Living a short boat ride from Seattle, the birthplace of Redfin, we see more Redfin here than most places. And once an idea is born, like a virus . . . it spreads.

If you are not familiar with Redfin, in short, they are a real estate brokerage that credits back to their client part of the commission paid to a buyer’s agent. The Redfin website states, “In major metropolitan areas, our own agents deliver fanatical service and a 50% commission refund.”

Looking at the model of discounting, I do not have issue with that. What I, and many other agents have issue with is that Redfin (and others like them), utilize the efforts of outside agents to cut their costs and save their company money. Which is why many listing contracts state that buyer’s agents must be present at all showings (this topic could be discussed in another full blog entry).

Case in point, this is an experience that happened to me recently. An agent from a Redfin-like brokerage on Bainbridge Island contacted me, the listing agent, to see one of our Coldwell Banker listings on the island. His e-mail to me stated he and his one associate were both out of town, but they had out-of-state buyers here for the weekend who really wanted to look at my listing tomorrow. He asked if I, the listing agent could show his clients my Coldwell Banker listing. Now, as a listing agent, I want to sell my listing. I am always looking out for the best interest of my sellers. However, the buyer’s were not my clients and this brokerage, who pays back part of their commission to their clients wanted me, to do the leg-work involved in working with their buyer.

On a sunny Saturday, I was fully-booked, and it left me in an awkward position. Should I get another agent from my office to do this work, for another brokerage? To add to the matter, these buyers, who were purported to be out-of-state folks were actually from Seattle, I found out after talking to them.

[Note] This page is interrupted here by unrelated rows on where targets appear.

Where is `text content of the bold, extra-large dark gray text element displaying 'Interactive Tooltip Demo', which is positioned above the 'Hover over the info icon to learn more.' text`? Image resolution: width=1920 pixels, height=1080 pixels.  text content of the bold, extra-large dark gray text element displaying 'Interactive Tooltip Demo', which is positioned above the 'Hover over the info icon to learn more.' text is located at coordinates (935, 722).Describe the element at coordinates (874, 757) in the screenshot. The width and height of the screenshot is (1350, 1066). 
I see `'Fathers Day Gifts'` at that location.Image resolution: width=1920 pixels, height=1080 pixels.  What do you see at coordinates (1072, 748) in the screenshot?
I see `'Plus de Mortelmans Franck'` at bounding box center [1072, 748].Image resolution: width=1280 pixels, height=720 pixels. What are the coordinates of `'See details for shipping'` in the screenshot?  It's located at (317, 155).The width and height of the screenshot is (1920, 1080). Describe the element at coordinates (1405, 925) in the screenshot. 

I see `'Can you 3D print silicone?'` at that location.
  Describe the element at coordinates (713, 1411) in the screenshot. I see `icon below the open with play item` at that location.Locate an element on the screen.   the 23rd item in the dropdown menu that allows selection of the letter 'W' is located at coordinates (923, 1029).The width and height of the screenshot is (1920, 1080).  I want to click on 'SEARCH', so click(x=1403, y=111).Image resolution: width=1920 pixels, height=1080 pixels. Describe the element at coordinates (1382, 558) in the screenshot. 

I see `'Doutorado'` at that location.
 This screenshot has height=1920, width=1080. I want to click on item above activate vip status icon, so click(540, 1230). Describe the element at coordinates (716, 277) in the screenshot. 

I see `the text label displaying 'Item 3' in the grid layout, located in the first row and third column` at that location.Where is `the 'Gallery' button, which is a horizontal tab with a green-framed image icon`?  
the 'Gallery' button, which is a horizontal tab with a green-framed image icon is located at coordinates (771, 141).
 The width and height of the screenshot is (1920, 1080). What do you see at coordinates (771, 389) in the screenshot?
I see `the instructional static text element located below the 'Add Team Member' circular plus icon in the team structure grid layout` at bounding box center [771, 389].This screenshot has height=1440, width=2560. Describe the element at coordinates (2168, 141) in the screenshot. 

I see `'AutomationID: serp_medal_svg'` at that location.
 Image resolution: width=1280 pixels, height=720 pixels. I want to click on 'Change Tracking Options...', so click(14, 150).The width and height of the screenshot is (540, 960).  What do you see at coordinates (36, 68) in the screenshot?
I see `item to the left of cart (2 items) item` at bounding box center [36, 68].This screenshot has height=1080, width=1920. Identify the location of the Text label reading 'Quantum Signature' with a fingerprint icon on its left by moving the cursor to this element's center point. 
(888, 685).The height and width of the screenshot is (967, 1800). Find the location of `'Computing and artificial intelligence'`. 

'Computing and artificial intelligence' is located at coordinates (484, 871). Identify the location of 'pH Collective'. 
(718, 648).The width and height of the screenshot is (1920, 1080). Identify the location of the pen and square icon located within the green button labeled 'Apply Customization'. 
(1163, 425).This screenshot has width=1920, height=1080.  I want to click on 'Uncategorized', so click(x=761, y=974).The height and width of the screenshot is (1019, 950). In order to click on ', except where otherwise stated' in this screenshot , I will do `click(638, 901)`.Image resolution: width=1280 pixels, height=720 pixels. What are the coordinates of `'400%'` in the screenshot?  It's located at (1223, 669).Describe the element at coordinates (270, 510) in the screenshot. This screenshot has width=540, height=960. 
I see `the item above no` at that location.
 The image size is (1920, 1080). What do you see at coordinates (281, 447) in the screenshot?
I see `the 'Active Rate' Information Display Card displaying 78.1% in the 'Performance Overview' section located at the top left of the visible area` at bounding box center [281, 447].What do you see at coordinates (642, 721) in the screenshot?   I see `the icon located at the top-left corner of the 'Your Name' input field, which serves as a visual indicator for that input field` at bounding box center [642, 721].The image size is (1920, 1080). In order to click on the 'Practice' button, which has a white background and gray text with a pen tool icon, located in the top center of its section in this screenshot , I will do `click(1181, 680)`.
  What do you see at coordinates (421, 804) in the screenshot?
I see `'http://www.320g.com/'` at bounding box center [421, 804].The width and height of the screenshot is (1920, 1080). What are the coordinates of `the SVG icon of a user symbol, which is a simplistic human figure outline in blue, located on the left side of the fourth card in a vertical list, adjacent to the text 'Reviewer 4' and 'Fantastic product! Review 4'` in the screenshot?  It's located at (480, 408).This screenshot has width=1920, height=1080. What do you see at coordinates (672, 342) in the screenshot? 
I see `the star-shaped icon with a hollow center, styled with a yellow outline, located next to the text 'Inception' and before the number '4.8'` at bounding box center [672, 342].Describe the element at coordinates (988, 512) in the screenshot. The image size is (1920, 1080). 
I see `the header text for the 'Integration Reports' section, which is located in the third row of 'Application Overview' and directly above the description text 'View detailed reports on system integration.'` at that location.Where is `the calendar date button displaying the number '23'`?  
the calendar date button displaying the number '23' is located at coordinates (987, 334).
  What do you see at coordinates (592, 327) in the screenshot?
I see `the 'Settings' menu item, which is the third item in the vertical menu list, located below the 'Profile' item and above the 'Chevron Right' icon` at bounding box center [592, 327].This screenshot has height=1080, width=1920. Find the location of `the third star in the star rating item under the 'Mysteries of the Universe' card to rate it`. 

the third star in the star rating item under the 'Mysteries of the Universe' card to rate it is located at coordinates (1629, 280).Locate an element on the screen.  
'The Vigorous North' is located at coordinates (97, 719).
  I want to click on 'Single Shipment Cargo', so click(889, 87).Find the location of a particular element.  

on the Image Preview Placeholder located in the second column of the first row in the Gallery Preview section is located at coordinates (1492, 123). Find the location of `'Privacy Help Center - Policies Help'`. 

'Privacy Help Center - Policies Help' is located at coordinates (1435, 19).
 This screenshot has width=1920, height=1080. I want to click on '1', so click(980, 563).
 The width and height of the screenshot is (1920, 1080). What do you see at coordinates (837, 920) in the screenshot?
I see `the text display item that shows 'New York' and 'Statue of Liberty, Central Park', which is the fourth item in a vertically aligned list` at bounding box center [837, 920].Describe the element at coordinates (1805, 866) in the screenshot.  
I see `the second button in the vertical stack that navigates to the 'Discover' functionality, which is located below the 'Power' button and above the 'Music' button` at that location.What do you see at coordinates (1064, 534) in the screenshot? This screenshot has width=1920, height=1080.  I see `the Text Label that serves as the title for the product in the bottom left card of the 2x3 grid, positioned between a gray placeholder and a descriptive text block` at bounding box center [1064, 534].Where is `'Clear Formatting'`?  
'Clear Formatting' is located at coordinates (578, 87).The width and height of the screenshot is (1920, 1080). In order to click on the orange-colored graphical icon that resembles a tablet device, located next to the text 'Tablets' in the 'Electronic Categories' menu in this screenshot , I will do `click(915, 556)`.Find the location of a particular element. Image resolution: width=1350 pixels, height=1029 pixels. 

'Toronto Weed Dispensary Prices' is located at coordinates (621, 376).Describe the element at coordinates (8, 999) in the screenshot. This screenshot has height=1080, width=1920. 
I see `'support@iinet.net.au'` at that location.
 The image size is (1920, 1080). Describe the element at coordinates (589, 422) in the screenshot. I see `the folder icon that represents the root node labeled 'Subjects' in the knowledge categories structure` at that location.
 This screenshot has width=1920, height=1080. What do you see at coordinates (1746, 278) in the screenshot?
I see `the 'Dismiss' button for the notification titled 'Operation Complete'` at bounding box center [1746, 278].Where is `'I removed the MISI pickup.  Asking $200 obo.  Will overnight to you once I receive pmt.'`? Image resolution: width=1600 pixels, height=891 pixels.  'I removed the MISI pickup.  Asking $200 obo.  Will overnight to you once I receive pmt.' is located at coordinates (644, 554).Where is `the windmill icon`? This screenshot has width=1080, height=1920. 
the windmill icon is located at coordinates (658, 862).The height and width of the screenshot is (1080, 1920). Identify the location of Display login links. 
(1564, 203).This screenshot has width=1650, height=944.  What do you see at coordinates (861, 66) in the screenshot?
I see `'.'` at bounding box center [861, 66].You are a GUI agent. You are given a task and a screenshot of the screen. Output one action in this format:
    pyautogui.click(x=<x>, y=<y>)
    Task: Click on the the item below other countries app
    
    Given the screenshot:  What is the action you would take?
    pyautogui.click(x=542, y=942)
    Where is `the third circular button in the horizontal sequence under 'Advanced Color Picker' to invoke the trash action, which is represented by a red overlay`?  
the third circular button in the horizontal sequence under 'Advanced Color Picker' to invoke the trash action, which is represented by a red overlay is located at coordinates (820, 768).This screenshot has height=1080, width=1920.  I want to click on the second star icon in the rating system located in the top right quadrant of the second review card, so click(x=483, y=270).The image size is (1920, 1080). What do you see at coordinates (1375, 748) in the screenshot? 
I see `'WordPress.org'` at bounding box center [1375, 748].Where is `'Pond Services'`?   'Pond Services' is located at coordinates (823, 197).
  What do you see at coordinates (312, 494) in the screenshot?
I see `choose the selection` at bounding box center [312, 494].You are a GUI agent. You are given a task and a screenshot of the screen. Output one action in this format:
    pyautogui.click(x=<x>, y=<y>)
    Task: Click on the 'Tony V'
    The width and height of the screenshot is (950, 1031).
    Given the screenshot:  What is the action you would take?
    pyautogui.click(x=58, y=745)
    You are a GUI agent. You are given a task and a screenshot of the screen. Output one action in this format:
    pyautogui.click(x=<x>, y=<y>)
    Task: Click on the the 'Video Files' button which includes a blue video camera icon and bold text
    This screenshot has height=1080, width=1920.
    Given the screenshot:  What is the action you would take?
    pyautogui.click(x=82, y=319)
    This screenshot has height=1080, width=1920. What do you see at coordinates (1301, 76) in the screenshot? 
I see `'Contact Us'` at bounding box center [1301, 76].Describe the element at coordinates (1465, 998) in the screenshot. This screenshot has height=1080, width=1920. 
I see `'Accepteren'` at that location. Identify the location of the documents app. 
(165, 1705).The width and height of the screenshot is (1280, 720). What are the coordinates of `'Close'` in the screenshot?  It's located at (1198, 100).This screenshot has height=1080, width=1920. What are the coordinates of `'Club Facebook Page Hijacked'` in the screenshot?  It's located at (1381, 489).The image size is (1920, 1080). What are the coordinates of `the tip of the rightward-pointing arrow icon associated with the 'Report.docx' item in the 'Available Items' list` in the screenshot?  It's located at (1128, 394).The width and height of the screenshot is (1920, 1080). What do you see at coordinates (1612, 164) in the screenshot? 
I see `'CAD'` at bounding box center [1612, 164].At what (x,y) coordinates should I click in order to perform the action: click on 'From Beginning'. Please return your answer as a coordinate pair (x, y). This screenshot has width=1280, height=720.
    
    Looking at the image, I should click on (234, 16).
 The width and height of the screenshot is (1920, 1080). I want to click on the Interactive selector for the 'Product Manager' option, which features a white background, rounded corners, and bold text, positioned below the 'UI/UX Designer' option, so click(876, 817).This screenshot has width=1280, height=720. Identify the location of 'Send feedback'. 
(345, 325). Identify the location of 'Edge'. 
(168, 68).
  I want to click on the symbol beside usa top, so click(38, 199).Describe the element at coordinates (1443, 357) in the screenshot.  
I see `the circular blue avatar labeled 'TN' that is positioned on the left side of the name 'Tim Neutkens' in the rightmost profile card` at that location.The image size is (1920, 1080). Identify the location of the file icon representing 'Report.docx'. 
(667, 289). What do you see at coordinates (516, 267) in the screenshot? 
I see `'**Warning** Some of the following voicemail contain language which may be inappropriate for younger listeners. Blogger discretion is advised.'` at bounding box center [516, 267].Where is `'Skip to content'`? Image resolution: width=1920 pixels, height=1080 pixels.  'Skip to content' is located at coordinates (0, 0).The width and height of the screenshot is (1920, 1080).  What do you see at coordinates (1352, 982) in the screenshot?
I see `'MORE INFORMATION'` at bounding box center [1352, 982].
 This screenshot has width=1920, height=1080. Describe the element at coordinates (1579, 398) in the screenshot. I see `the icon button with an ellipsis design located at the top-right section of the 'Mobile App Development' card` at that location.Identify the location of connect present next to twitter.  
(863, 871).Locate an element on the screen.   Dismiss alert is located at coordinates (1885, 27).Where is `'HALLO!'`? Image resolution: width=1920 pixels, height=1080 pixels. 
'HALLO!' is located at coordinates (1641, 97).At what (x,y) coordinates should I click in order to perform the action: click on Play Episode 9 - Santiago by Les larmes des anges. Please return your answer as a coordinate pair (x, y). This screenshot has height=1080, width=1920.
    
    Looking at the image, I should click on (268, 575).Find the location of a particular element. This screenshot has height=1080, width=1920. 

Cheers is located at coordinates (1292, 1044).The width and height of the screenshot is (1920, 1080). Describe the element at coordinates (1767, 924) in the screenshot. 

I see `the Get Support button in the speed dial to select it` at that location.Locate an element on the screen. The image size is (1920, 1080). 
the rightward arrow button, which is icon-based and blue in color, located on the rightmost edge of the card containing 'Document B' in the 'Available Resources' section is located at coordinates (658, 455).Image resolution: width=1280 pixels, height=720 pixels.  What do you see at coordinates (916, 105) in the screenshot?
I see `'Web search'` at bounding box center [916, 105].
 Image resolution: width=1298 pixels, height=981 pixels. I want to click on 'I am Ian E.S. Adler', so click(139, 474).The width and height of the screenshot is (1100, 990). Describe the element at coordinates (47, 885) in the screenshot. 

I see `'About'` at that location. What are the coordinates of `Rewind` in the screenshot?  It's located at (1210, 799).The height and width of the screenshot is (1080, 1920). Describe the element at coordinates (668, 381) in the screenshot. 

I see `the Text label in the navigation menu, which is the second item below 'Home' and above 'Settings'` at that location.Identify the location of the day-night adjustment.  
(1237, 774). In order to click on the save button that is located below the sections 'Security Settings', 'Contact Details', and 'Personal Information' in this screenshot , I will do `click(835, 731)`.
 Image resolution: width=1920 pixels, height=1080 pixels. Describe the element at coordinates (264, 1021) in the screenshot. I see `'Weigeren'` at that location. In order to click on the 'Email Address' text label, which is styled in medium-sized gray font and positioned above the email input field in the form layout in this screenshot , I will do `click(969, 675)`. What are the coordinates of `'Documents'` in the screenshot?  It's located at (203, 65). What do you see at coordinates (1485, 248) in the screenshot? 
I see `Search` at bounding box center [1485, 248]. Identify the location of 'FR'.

The entire scenario smelled fishy to me. If I had out of state buyers in town, I would have it circled on my calendar and I would arrange coverage if I was out of town myself. You see where I am going with this. My suspicions are that this is the M.O. of this brokerage, to get listing agents to do their work for them. Not only is that unfair, I get really cranky when I am lied to.

I talked with these buyers at the end of their day looking at homes on the island, without their agent present (I am guessing they were showed homes by listing agents all day) and from our conversation, it was clear they got an earful form some unhappy agents not pleased about doing other’s work for them.

It comes down to this, this other brokerage, by not doing the legwork of an agent, is admitting that there is work out there that buyers agents need to be paid for – they just aren’t going to be the ones doing it. They are saying hey, we will save you money because we are not going to charge you for the legwork, (we’ll get someone else to do it for us, for free, he, he). If these discount brokers want to work at a reduced rate-more power to them. In this economy, all hard-working agents are working harder for less money. This new brokerage, that is trying to make money off of my sweat – has made a bad first impression with me.